KPMG, one of the world’s largest accounting and advisory firms, has access to some of the most influential and powerful people across every industry. And they use this access to ask the CEOs and other senior decision makers at leading companies about their vision for their industries, the trends driving growth within their companies and how they plan to stimulate and grow revenue into the future.
KPMG recently released a report detailing some of their findings from a survey that they conducted with the leading insurance CEOs. And the results are very interesting, especially in the areas of innovation and technology.
According to the survey and its findings, innovation and technology were the top priorities listed by insurance CEOs. The top three priorities included:
- Fostering innovation (25%)
- Becoming more data-driven (25%)
- Implementing disruptive technology (24%)

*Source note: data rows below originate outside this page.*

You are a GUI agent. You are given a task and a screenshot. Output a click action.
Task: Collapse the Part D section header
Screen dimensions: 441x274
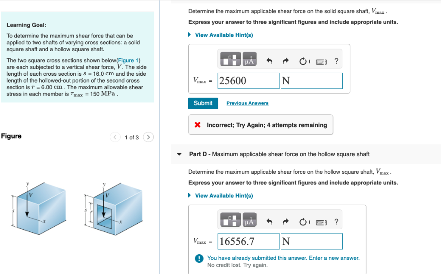(179, 154)
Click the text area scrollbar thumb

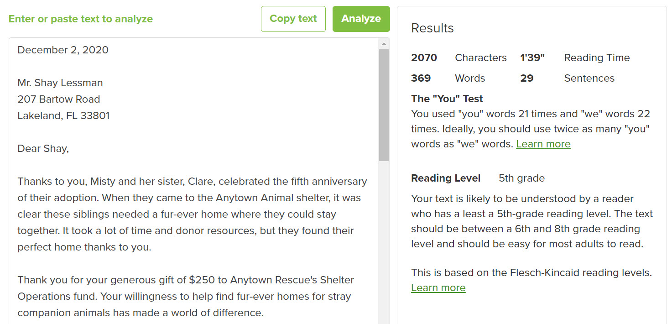[384, 105]
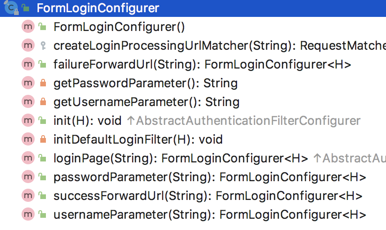The height and width of the screenshot is (230, 386).
Task: Select the successForwardUrl(String) method
Action: click(x=208, y=196)
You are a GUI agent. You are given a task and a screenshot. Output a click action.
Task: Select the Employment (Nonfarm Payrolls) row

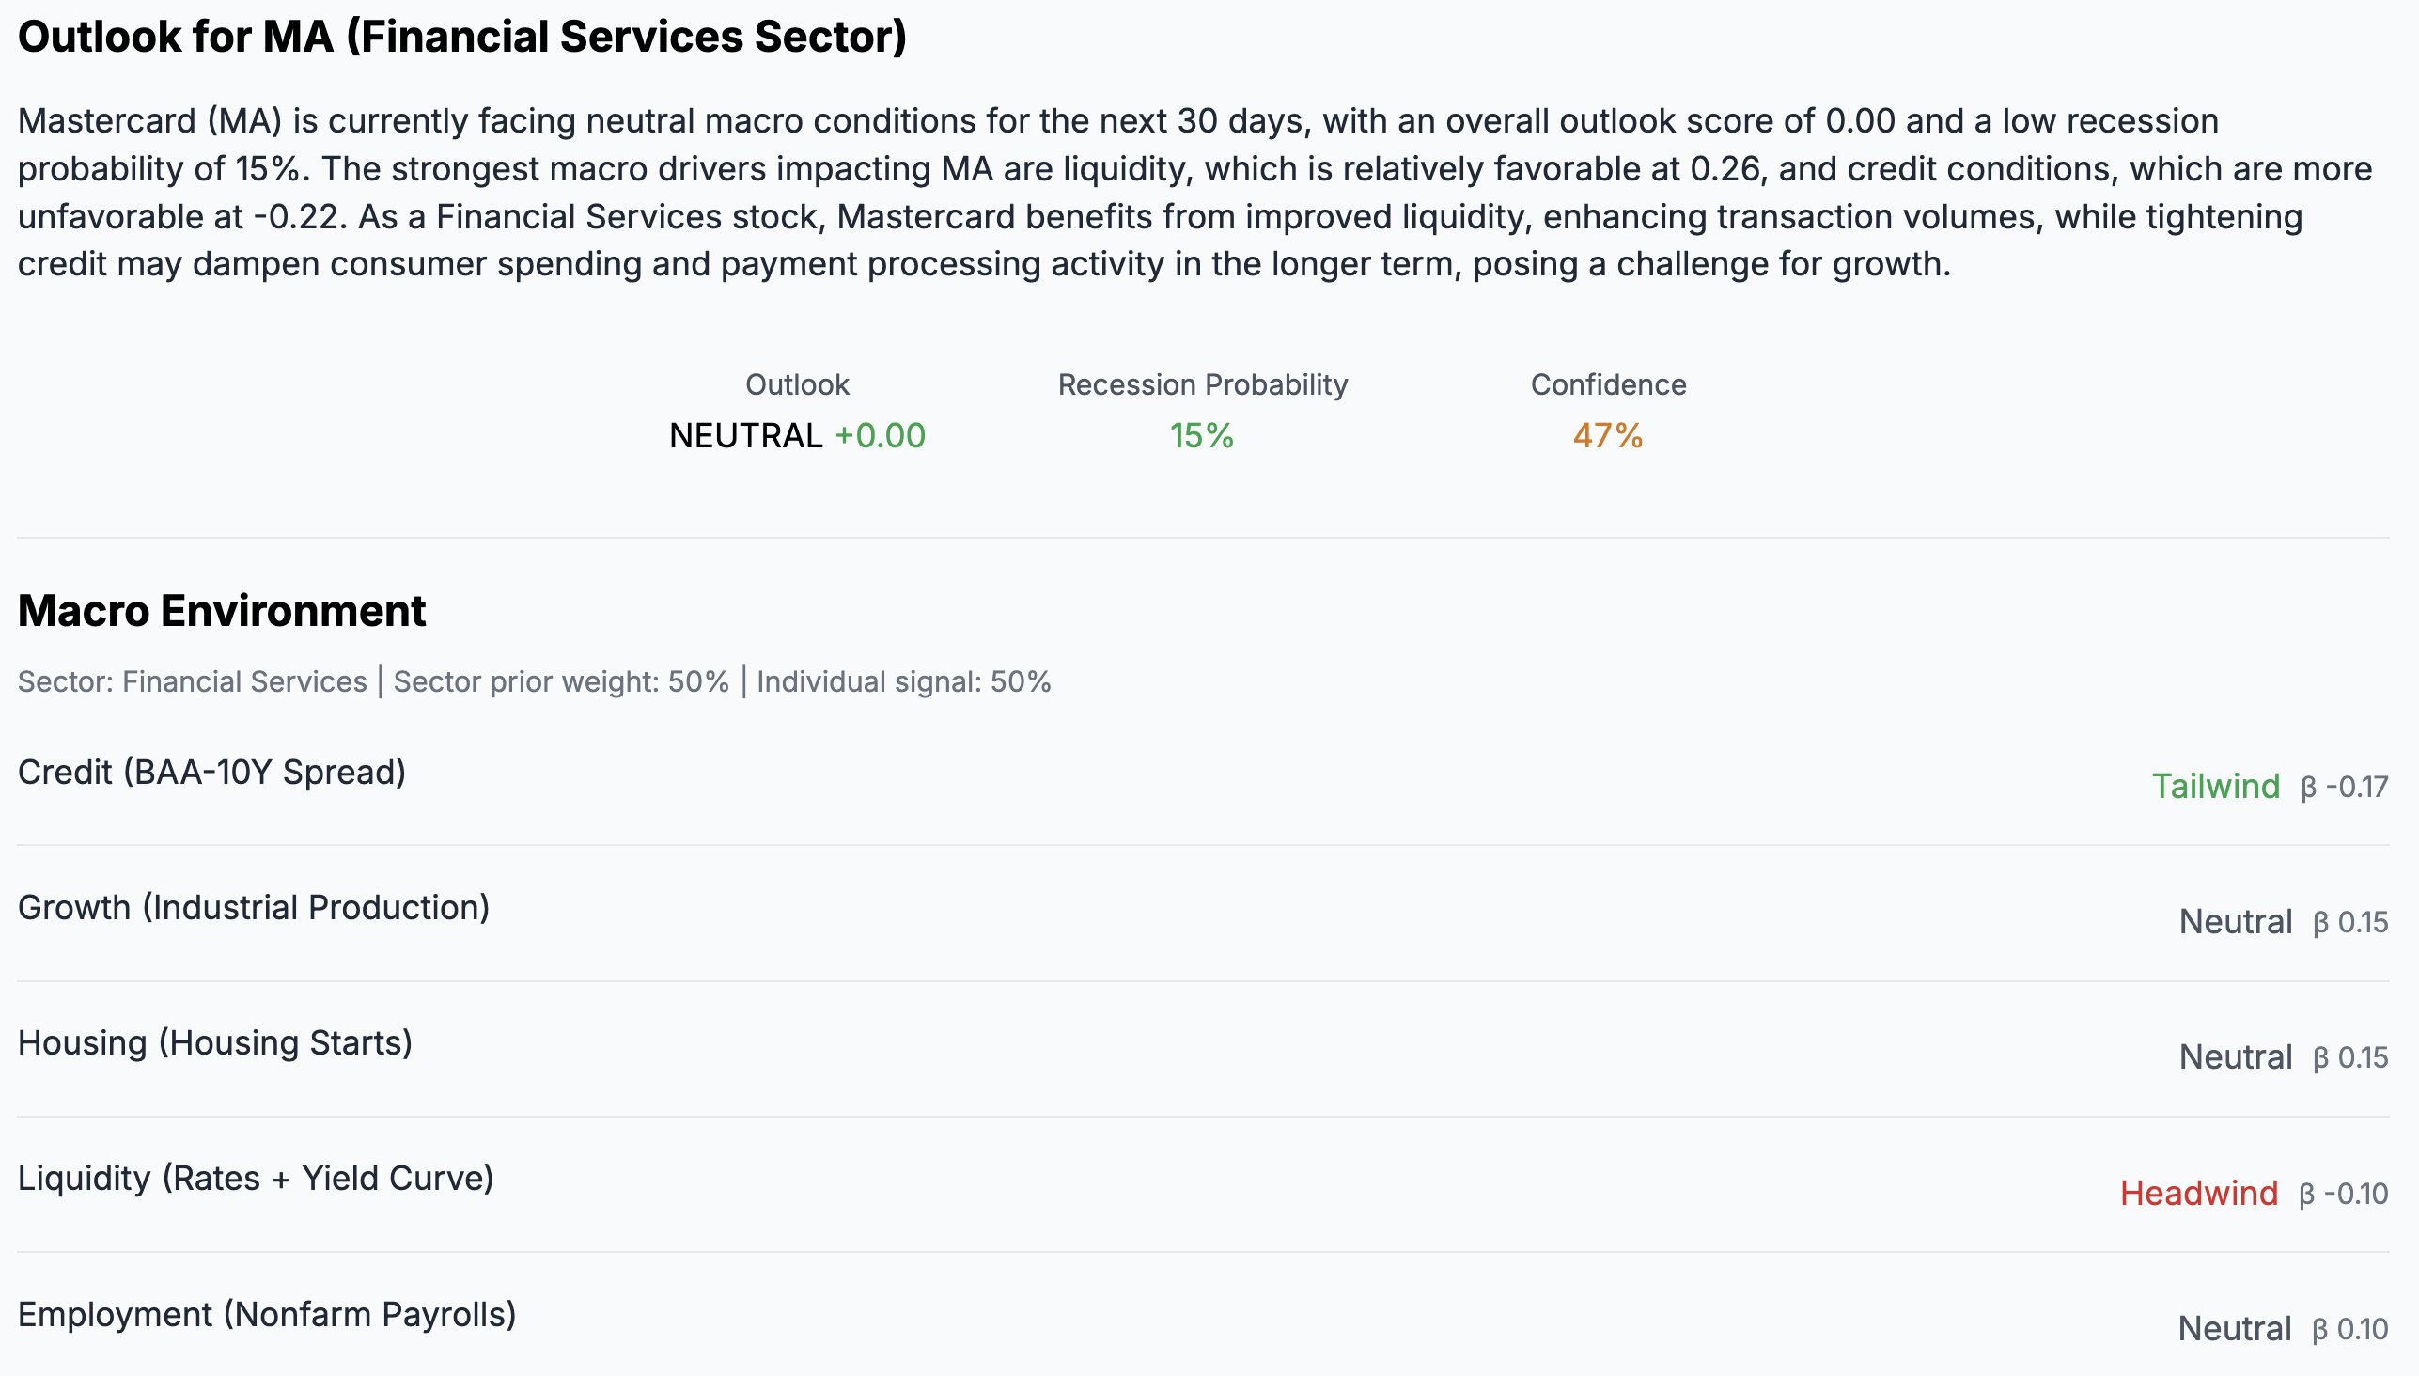[266, 1315]
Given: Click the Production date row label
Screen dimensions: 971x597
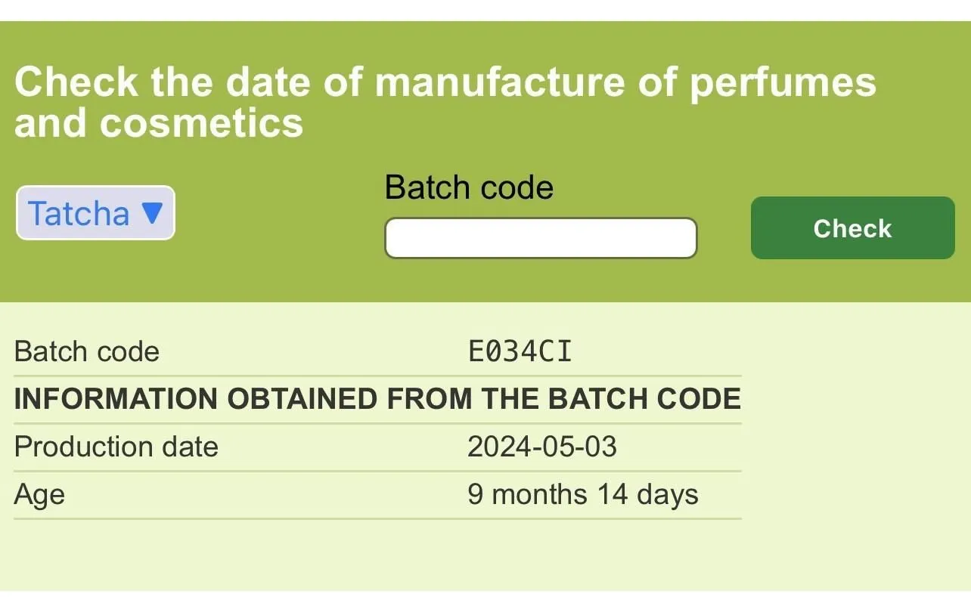Looking at the screenshot, I should tap(116, 447).
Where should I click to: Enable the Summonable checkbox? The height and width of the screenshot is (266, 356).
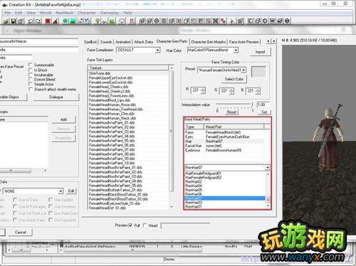[x=31, y=65]
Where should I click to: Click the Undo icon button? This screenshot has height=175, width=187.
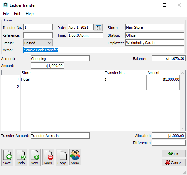point(21,157)
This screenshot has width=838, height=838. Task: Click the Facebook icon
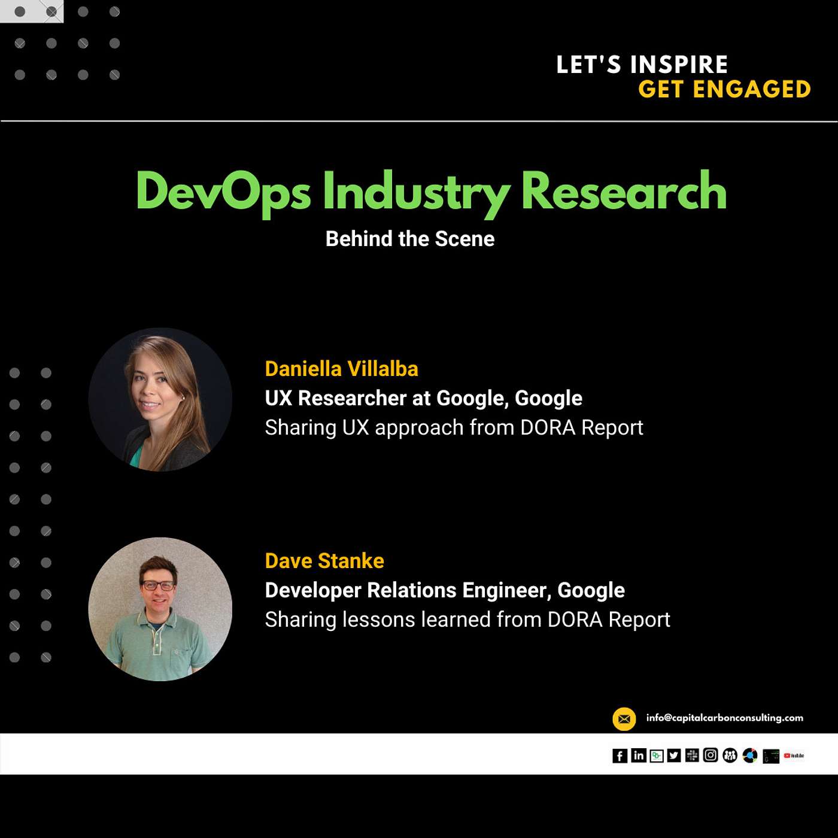[x=620, y=756]
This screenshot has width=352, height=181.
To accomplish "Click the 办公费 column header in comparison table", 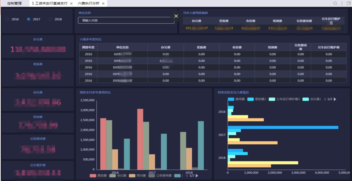I will 166,47.
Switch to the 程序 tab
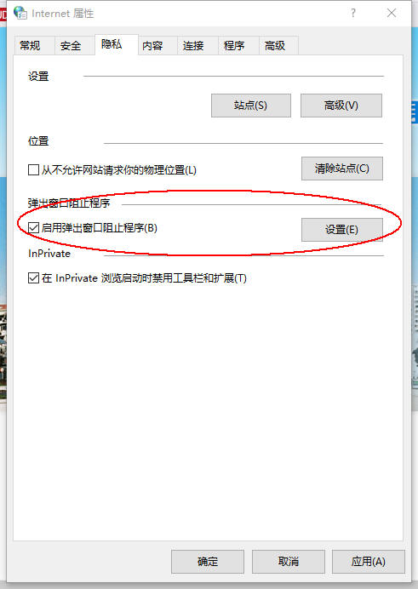 [234, 46]
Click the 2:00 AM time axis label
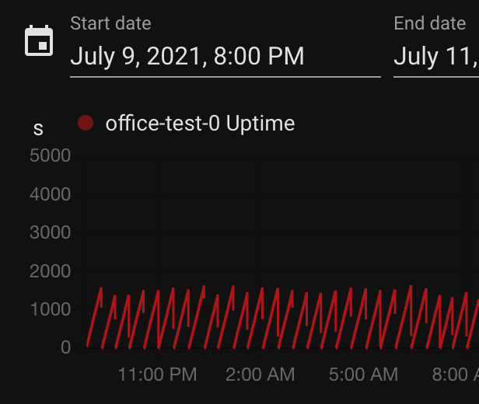The height and width of the screenshot is (404, 479). [x=260, y=374]
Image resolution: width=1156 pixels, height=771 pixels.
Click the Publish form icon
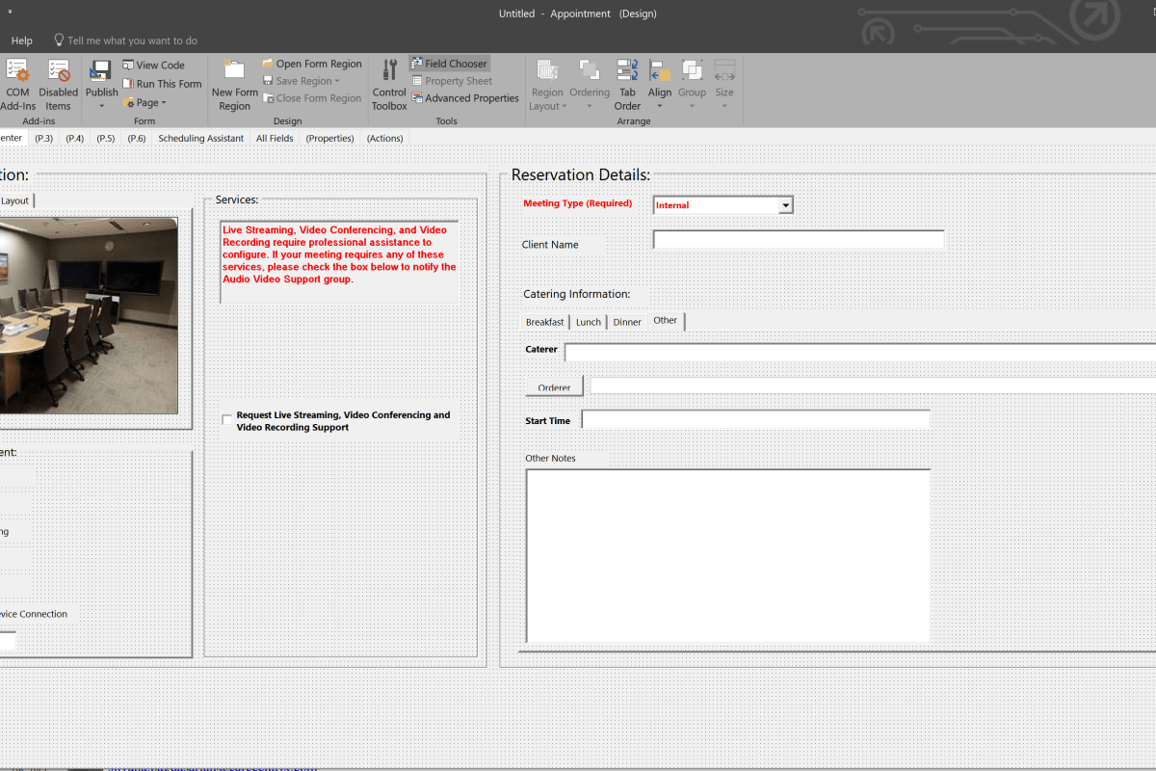click(x=101, y=77)
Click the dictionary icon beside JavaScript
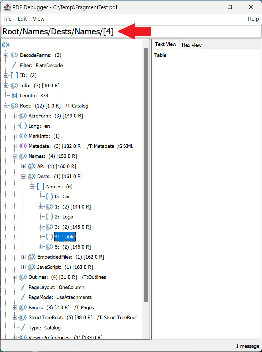 click(32, 267)
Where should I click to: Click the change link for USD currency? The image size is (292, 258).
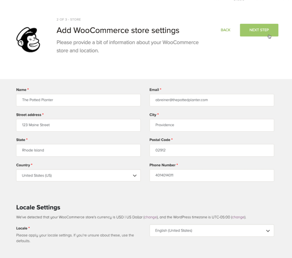point(150,217)
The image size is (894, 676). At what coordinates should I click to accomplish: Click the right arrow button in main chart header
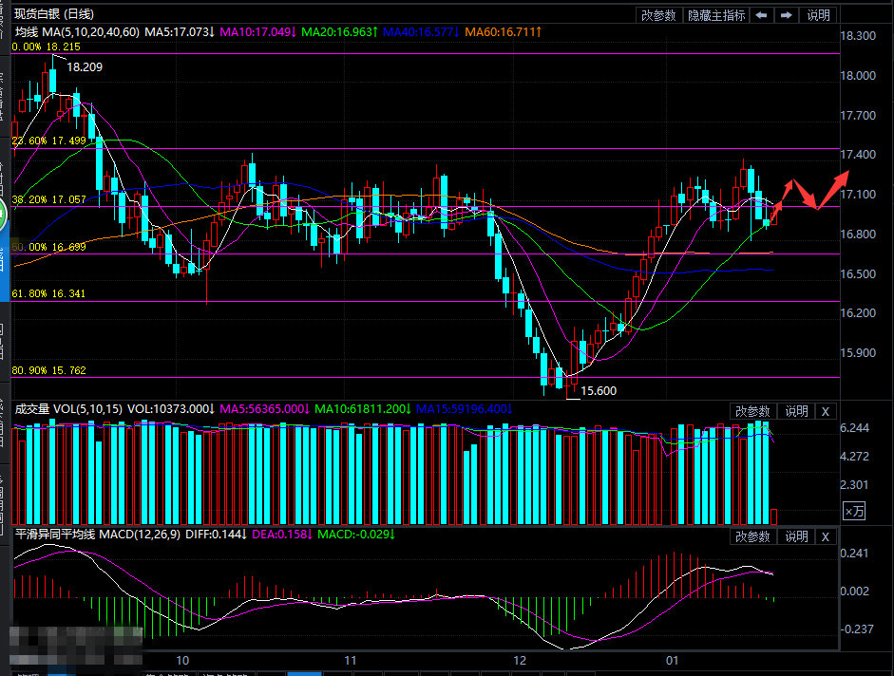[787, 15]
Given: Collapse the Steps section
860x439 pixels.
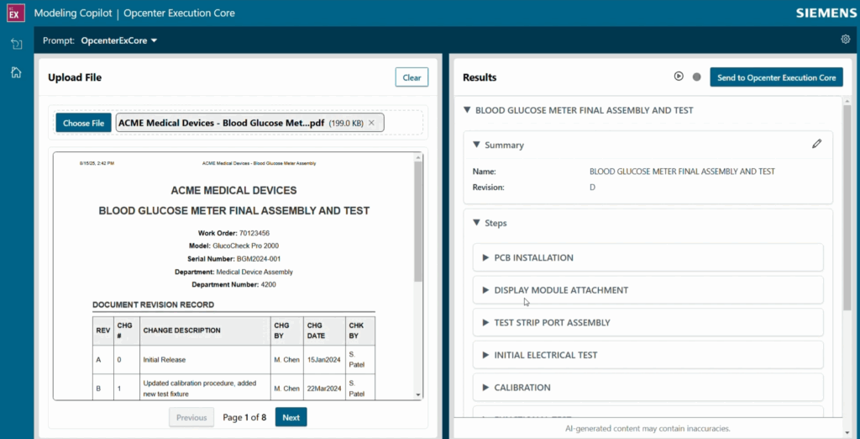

Ironically, despite these priorities, the study found that planned investment in technology and innovation remained low across insurers. The study concluded that, “less than half of the CEOs in our survey said they plan to increase investment into innovation and emerging technologies over the next 3 years.”
This illustrates a downright stunning disconnect between what these CEOs view as their top priorities, and where they plan to spend and invest resources in the next three years. And that’s a problem, since KPMG’s insurance industry experts view the adoption of new technologies as essential for driving revenue, increasing profits and appealing to a new generation of insurance customer.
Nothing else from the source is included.